WHAT TO DO: Write out the entries exactly. None of the pictures should appear in the copy.

MATERIAL TO PROCESS:
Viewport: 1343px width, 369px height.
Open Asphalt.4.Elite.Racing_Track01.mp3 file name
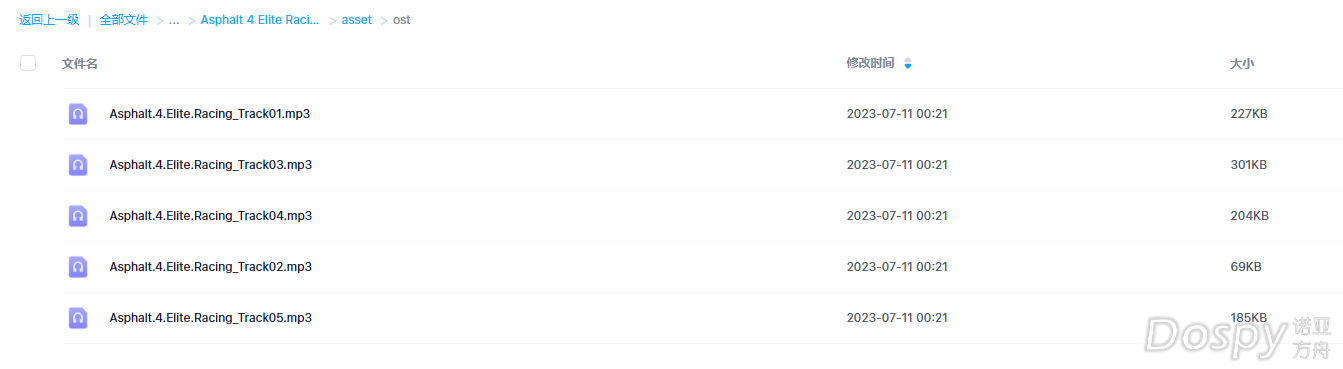pyautogui.click(x=210, y=114)
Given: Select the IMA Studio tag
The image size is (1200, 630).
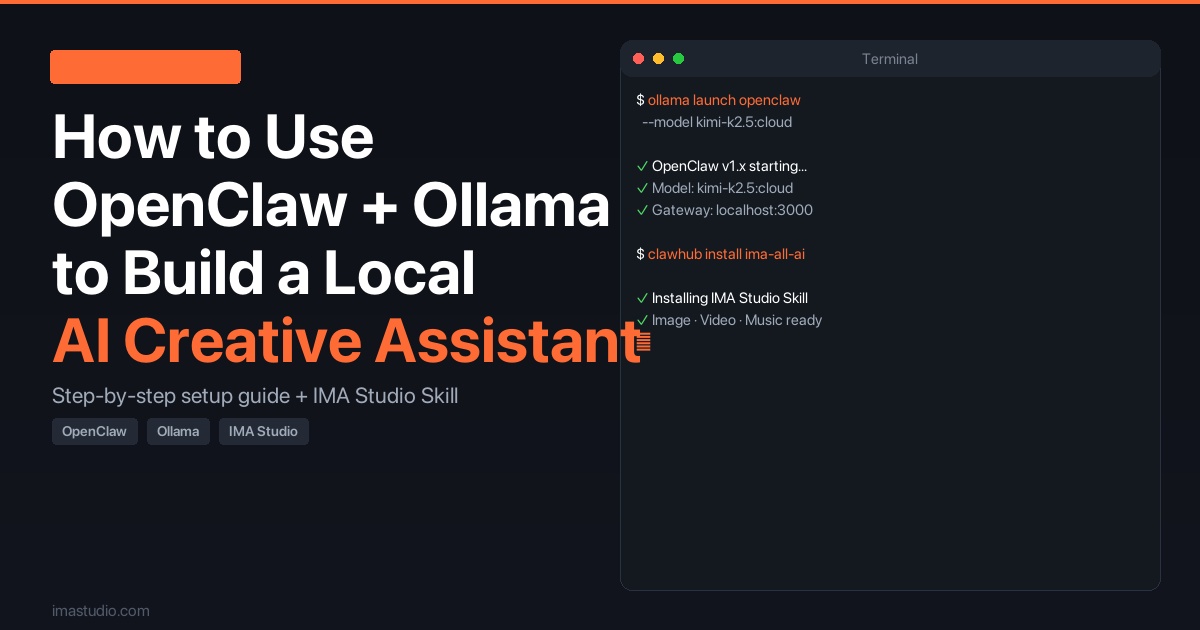Looking at the screenshot, I should [x=264, y=432].
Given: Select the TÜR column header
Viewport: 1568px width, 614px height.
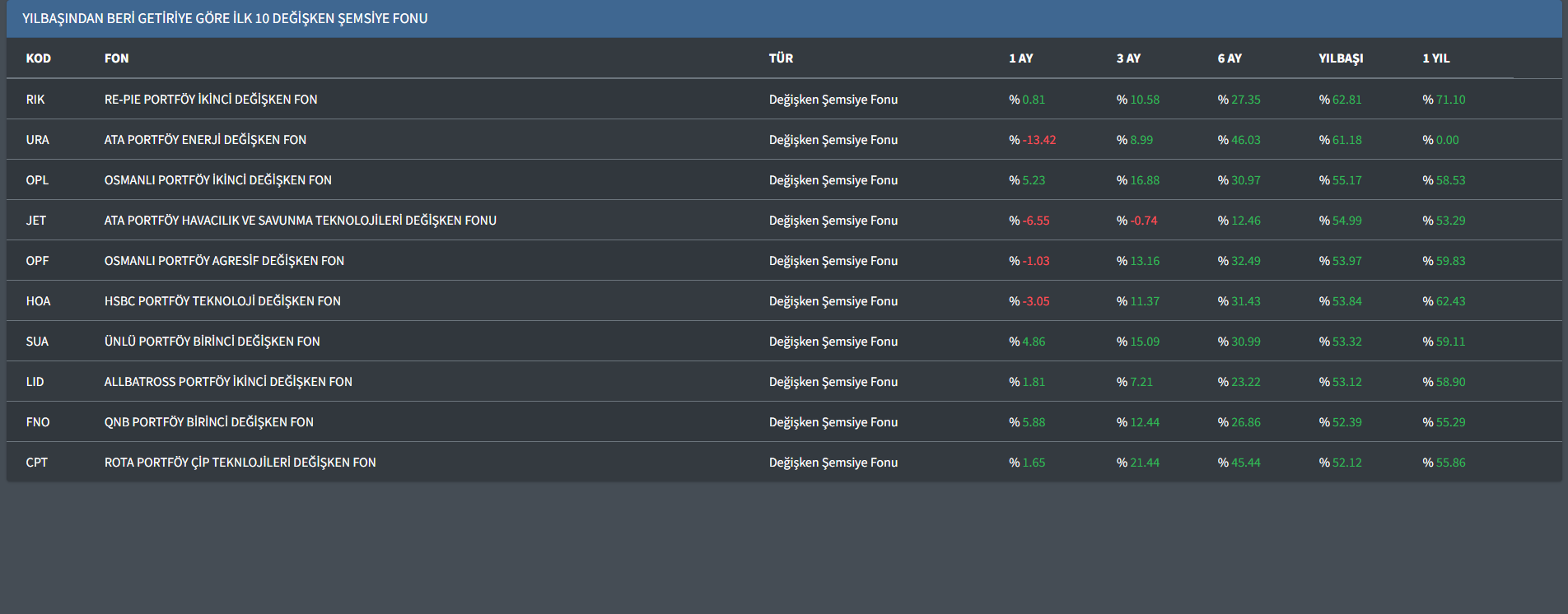Looking at the screenshot, I should point(781,58).
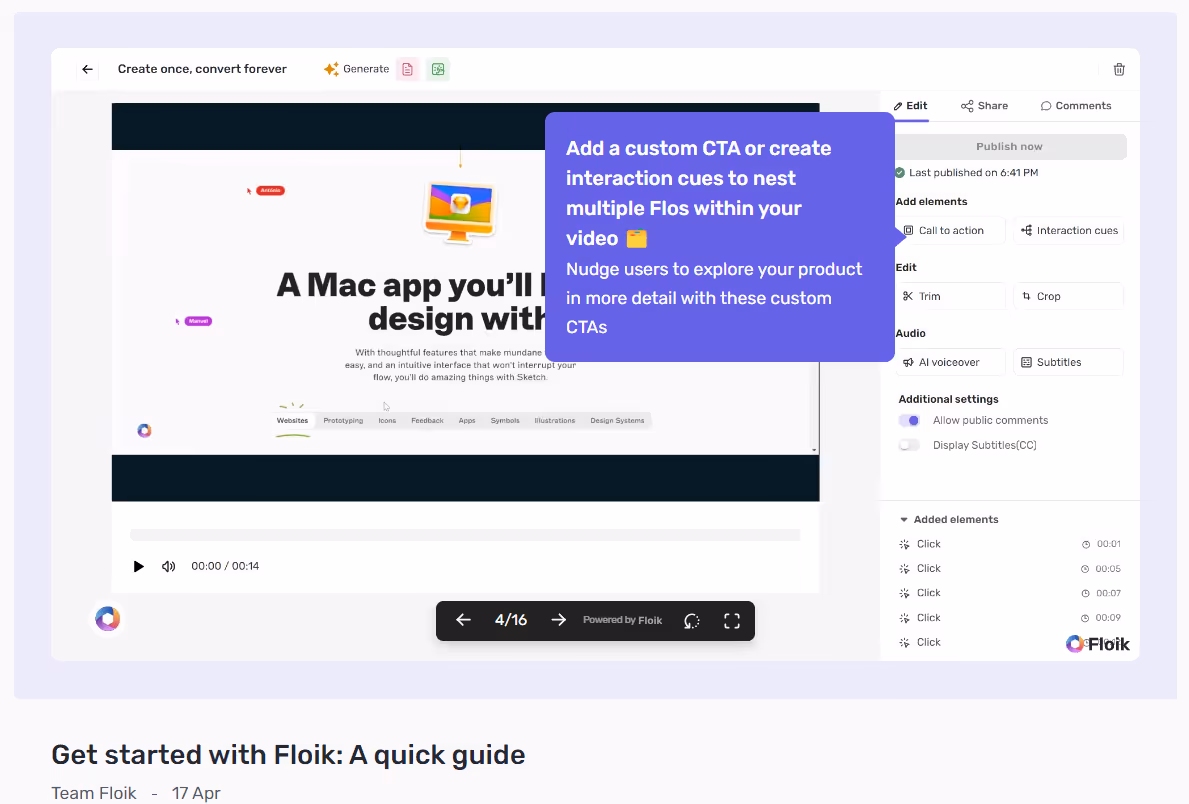The width and height of the screenshot is (1189, 804).
Task: Open the Subtitles tool
Action: point(1068,362)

EXERCISE SOLUTION:
Viewport: 1343px width, 369px height.
Open Asphalt.4.Elite.Racing_Track01.mp3 file name
pyautogui.click(x=210, y=114)
Given: Select the IMA Studio tag
The image size is (1200, 630).
Looking at the screenshot, I should [x=264, y=432].
Given: Select the TÜR column header
Viewport: 1568px width, 614px height.
Looking at the screenshot, I should point(781,58).
The width and height of the screenshot is (1189, 804).
Task: Open the Subtitles tool
Action: point(1068,362)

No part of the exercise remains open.